Prendere sul serio l'«humanitarian law» significa per l'a. arruolare la società civile globale - una prospettiva, quest'ultima, che si presenta ora per la prima volta nella storia come concreta possibilità - ai regimi di un'«azione internazionale concertata» in grado di limitare la guerra, il genocidio (il Kossovo, il Ruanda), e di ampliare, come nella sua vocazione originaria, il raggio di effettiva applicazione del diritto attraverso un ininterrotto lavoro di «law enforcement» in grado di minimizzare perdite e lutti, pur proponendosi come «arma» di interposizione contro le ingiustizie e la violenza.

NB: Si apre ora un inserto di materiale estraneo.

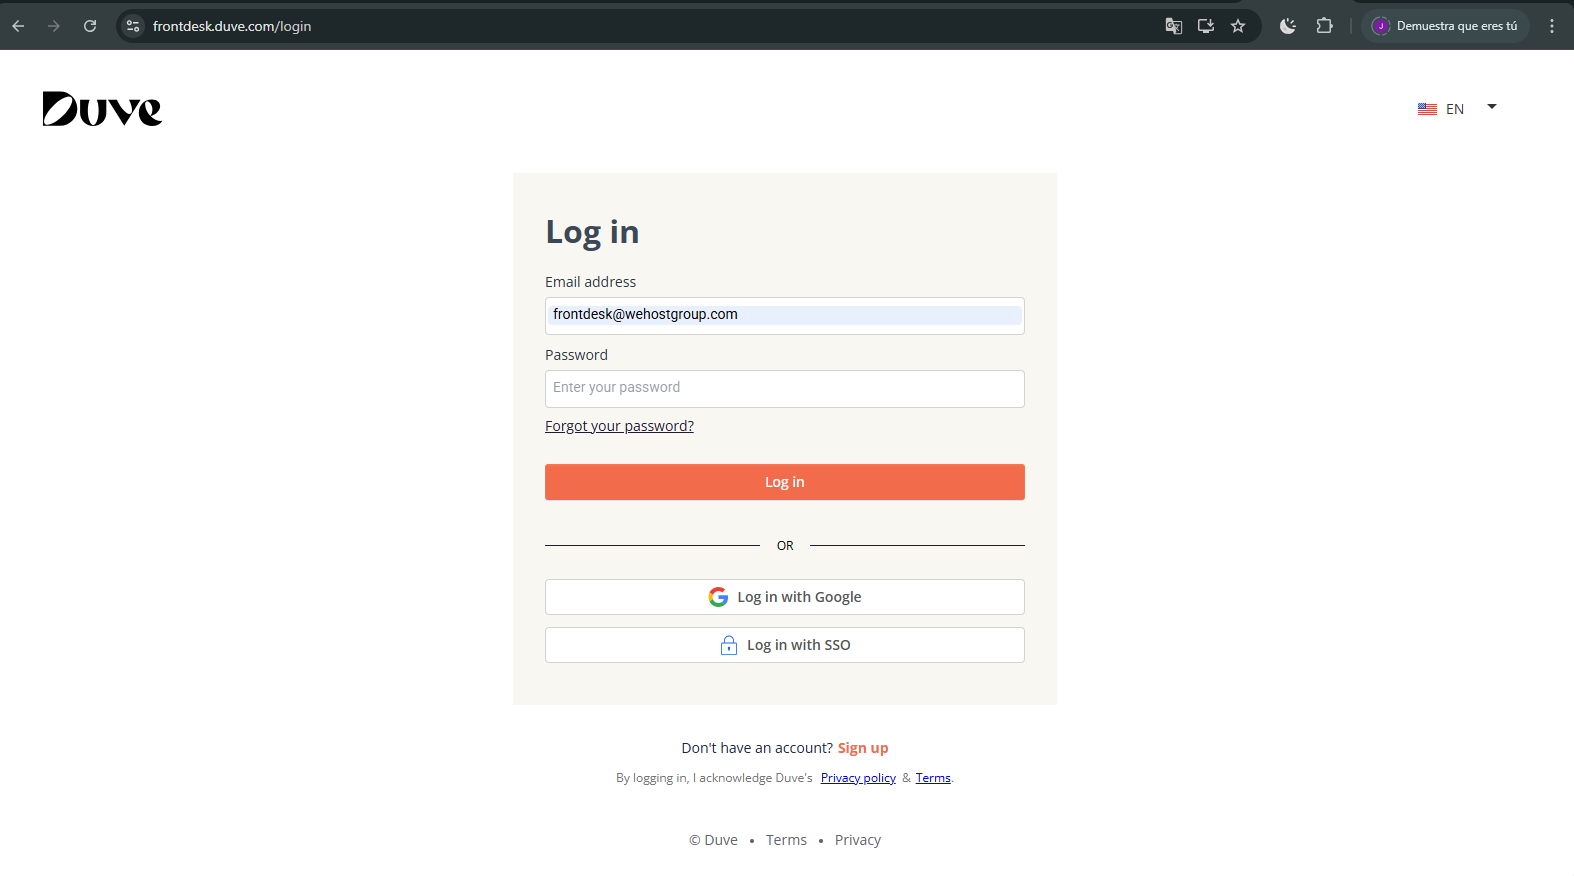
Task: Open the Privacy policy link
Action: point(858,778)
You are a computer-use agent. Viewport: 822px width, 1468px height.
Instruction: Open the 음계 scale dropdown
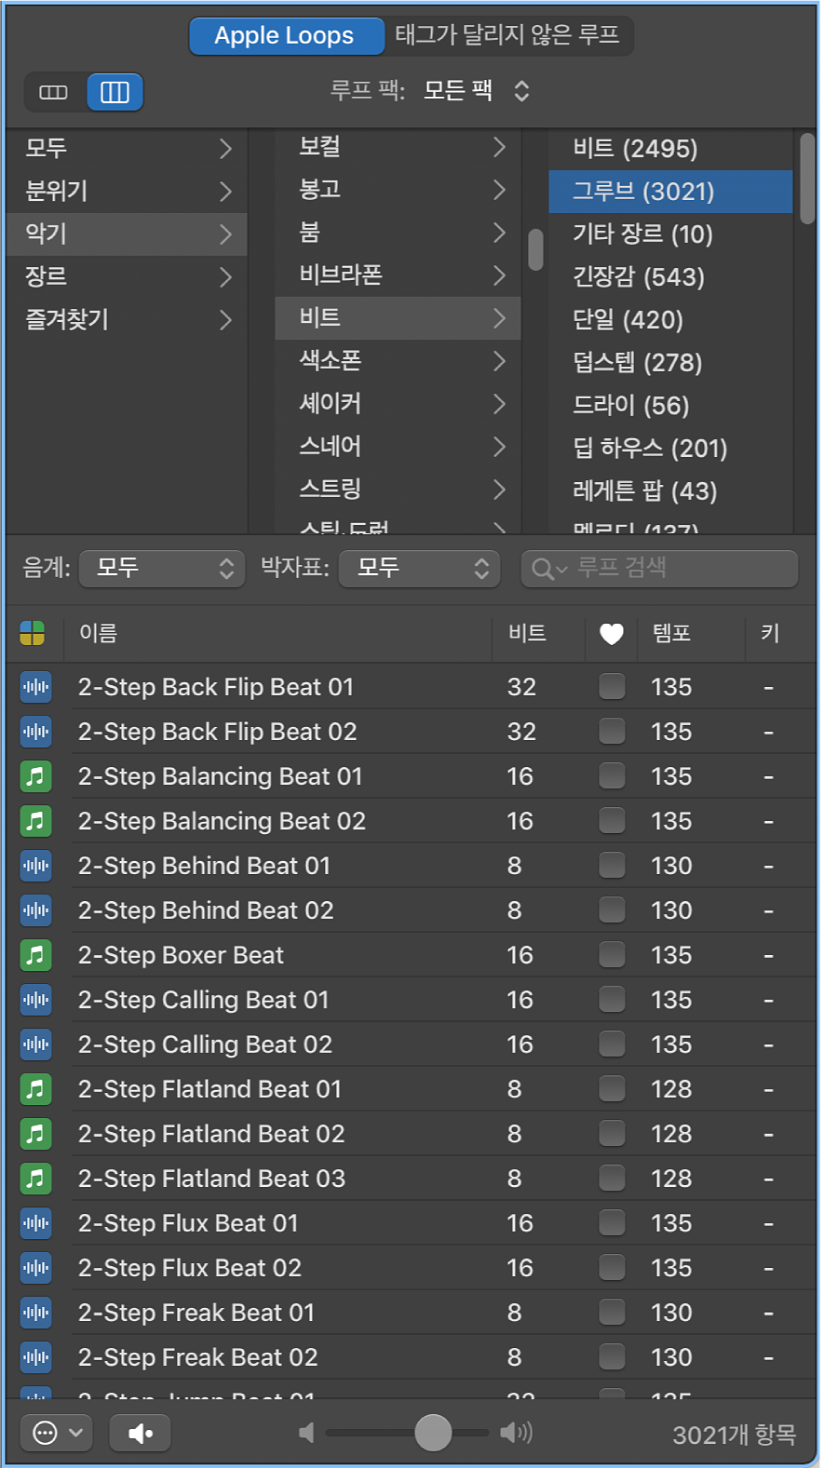tap(162, 568)
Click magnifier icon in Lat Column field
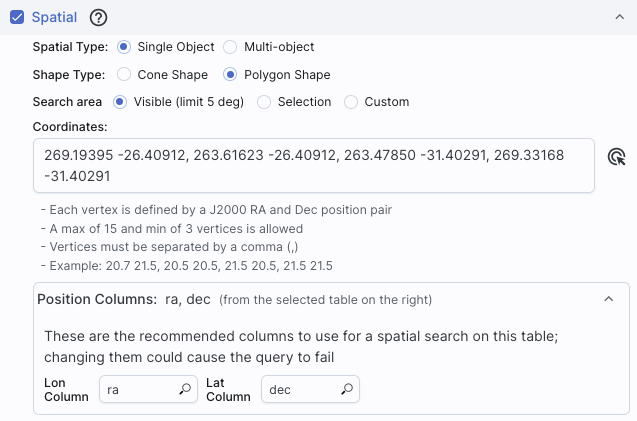Image resolution: width=637 pixels, height=421 pixels. coord(347,389)
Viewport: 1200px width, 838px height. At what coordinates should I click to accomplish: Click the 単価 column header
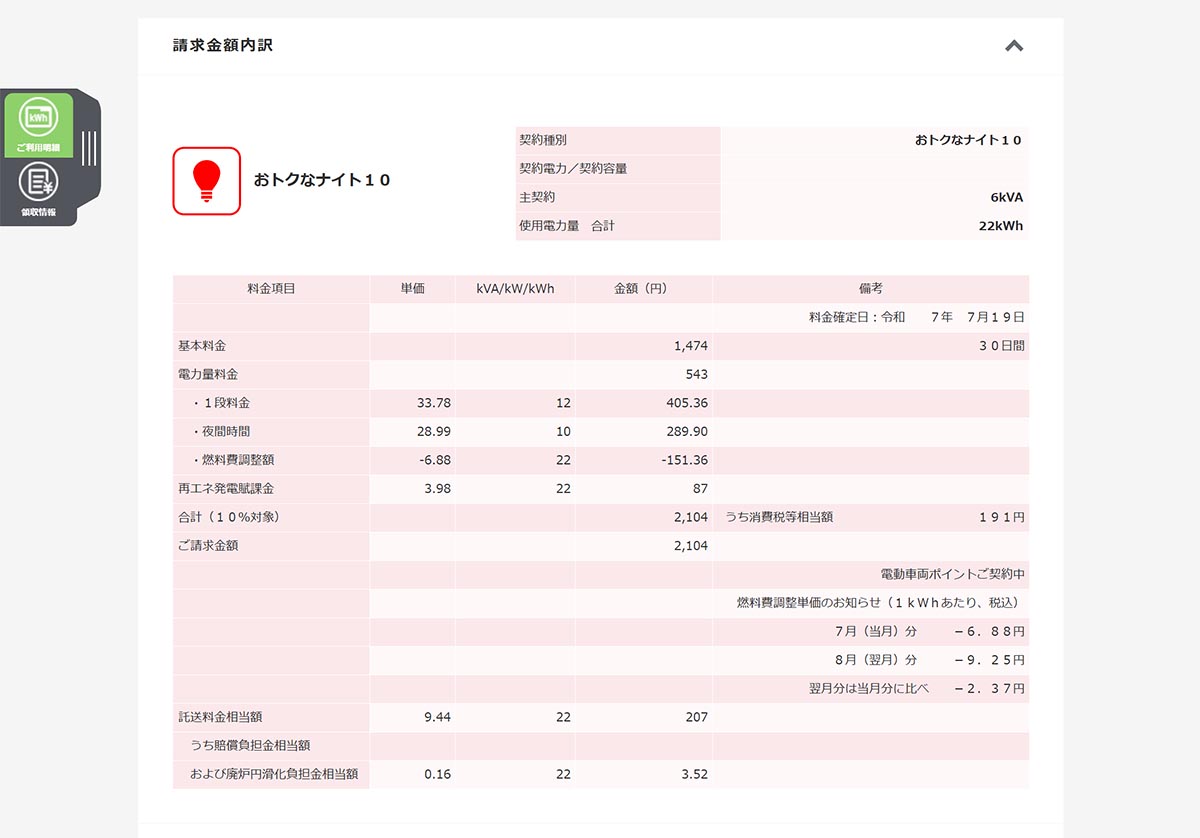pyautogui.click(x=413, y=289)

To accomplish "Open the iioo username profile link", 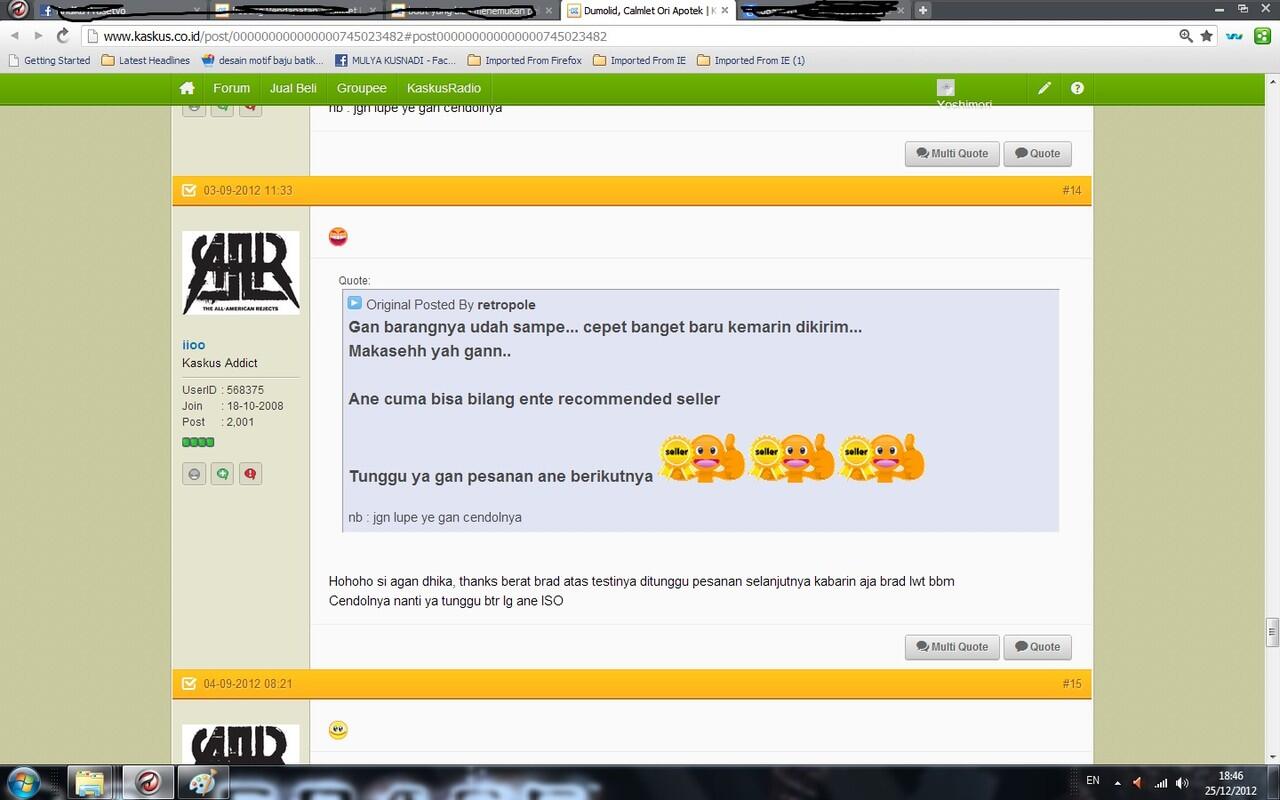I will (x=193, y=345).
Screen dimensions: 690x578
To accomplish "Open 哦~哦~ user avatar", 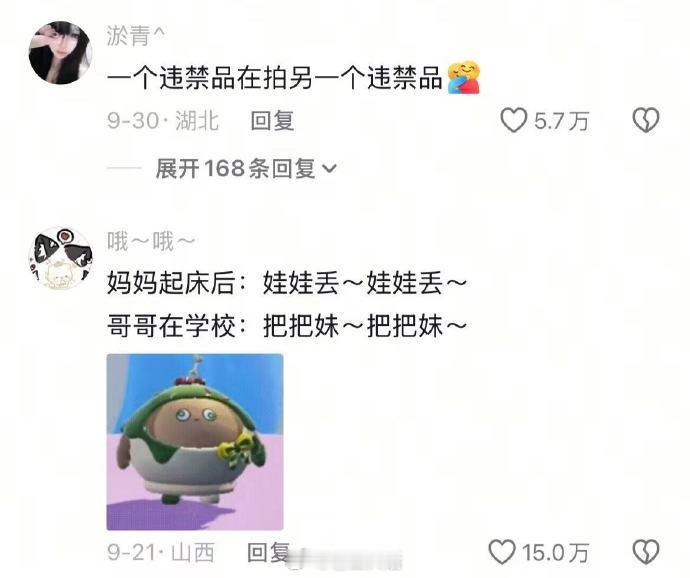I will tap(60, 259).
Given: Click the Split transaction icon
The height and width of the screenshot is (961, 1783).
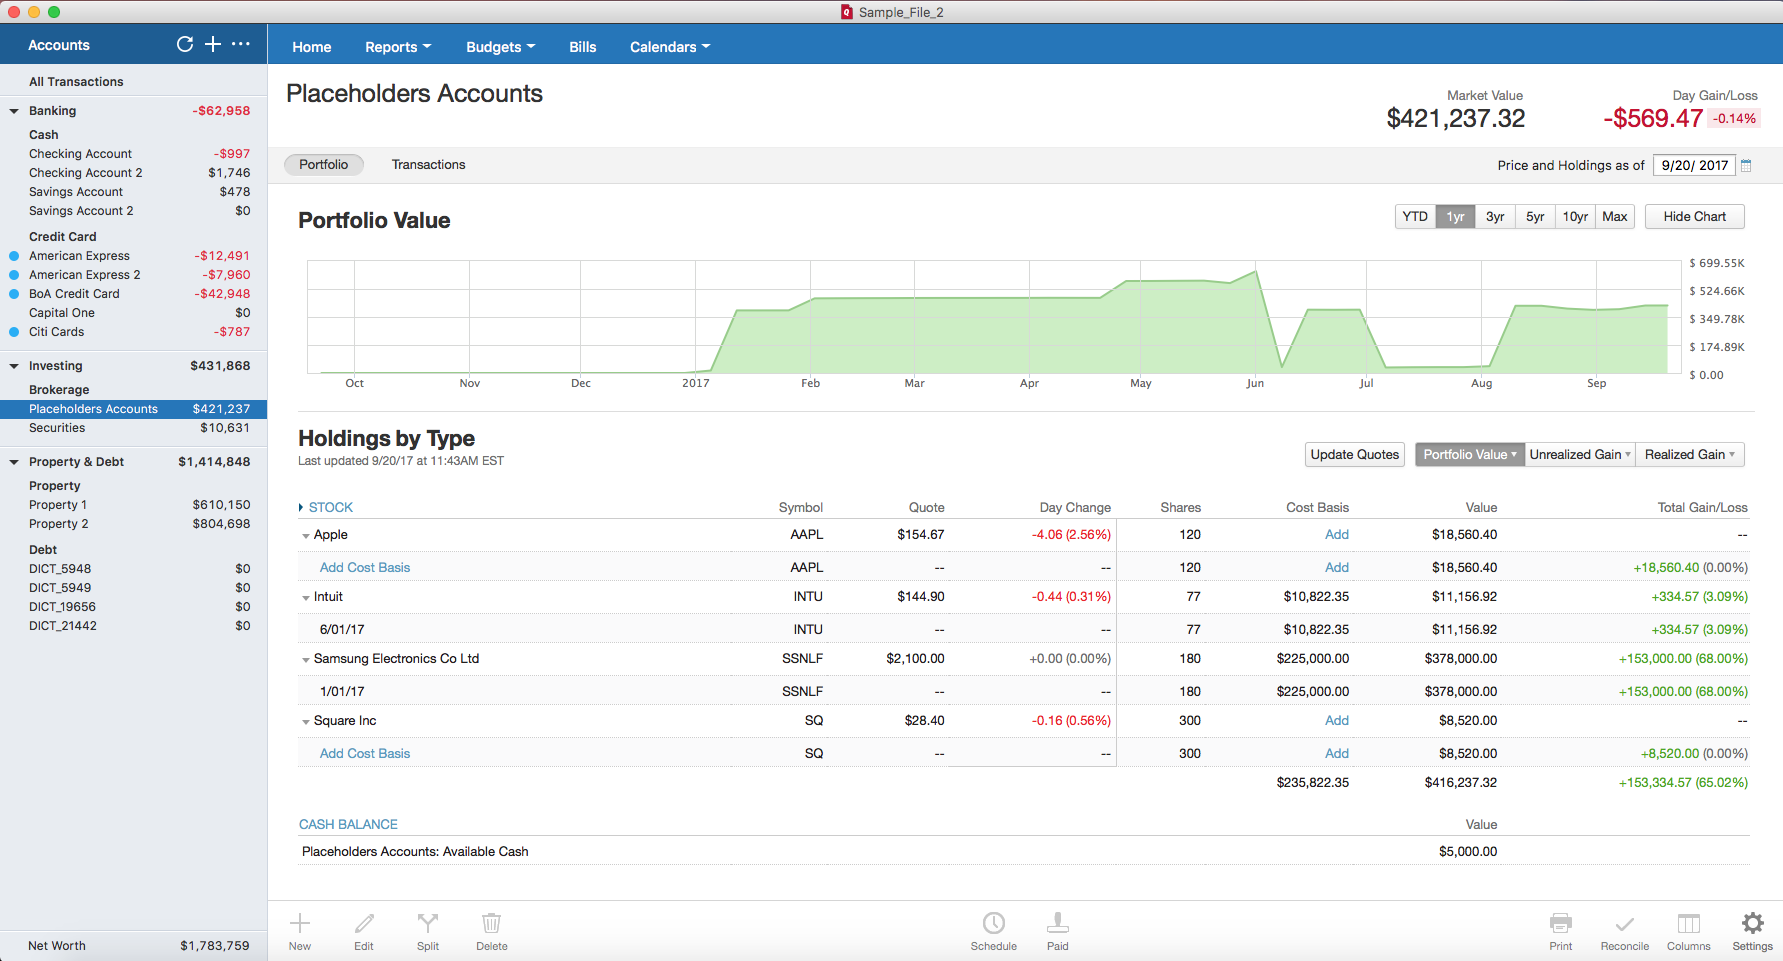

La società civile non rappresenta, perciò, il popolo. Nella teoria di Kaldor essa rappresenta piuttosto il forum per la partecipazione di individui e gruppi alla progettazione e all'implementazione di scelte in grado di materializzare gli interessi e le issues di agenti che non siano solo gli Stati. In questa prospettiva, la società civile globale rappresenterebbe non tanto un «soggetto», quanto piuttosto il medium attraverso il quale le «voci delle vittime» della globalizzazione - anche se non i loro «voti» - potrebbero giungere alle orecchie dei potenti dando vigore e nuovo spessore alle forme tradizionali della democrazia (p. 148).

Anche se il rischio, a dispetto della tesi difesa nel libro, è che la voce delle vittime finisca con l'essere tradotta da dispositivi di «law enforcement» che assumono come orizzontale e liscio lo spazio globale, come neutra la sfera pubblica e come inevitabili la guerra e la violenza che si tratta di «umanizzare».